* _Text block_
Kelsea Ballerini performing on-stage

Kelsea Ballerini Is Writing Love Songs Now

She’s gearing up for her next album drop.

Originally Published: 

Kelsea Ballerini (Healed Version) is a force to be reckoned with. As we talk in a cozy Brooklyn hotel room, where the country singer is doing press for her healthy hair partnership with Pantene, she makes it easy to forget it’s a measly 19 degrees outside. The Tennessee native can be best described as pure sunshine — and it sounds like her next album will embody that same glow.

Although Ballerini plays it coy on details, like dates for her upcoming record drop or next live performance, she doesn’t shy away from teasing all that’s to come. “I probably shouldn't say anything, but I will,” the 30-year-old tells Elite Daily on Jan. 17. “I leave here [New York], and I have four more days working with the people who are making the album with me, and then, we're close to done.”

For fans of Ballerini’s February 2023 EP, Rolling Up The Welcome Mat, there’s plenty to look forward to. Per the singer, her approach to this new album is similar, so you can expect more detailed, autobiographical lyrics — just applied to “a whole different chapter” of her life. And according to the Grammy nominee, who just celebrated her first anniversary with Outer Banks star Chase Stokes, this latest chapter necessitated some love songs.

This new album is much more emotionally complex and mature than anything I put out before.

Here, the artist discusses what’s next, her latest musical inspirations, and her shifting perspective on “cheesy” love songs. Plus, she shares the one person she’s dying to meet at the Grammys this year.

Scott Kirkland/Disney General Entertainment Content/Getty Images

Elite Daily: I know you and Chase just celebrated your first anniversary — congrats! You captioned your Instagram about the milestone, “thanks for making me write love songs.” Generally speaking, is that a way you like to process emotions?

Kelsea Ballerini: Oh, yeah. Songwriting is word vomit to me. Then, you can go back and edit if you want to. But I didn't [go back and edit] with Welcome Mat, so I kind of don't want to do that anymore. There's something really pure and beautiful about it not being perfect — like the rhyme not exactly matching up or the second verse being completely different than the first.

* _Dataset excerpt_
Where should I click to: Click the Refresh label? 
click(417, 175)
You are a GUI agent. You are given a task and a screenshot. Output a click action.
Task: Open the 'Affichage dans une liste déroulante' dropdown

* _What you need to do_
[a] Answer these questions from the Kelsea Ballerini interview above, each on its own line:
(i) Which brand is Ballerini's hair partnership with?
(ii) On what date did she speak with Elite Daily?
(iii) What is the title of her February 2023 EP?
[b] List every city or state named in the Kelsea Ballerini interview.

* _Results for each task_
[a]
(i) Pantene
(ii) Jan. 17
(iii) Rolling Up The Welcome Mat

[b] Brooklyn, Tennessee, New York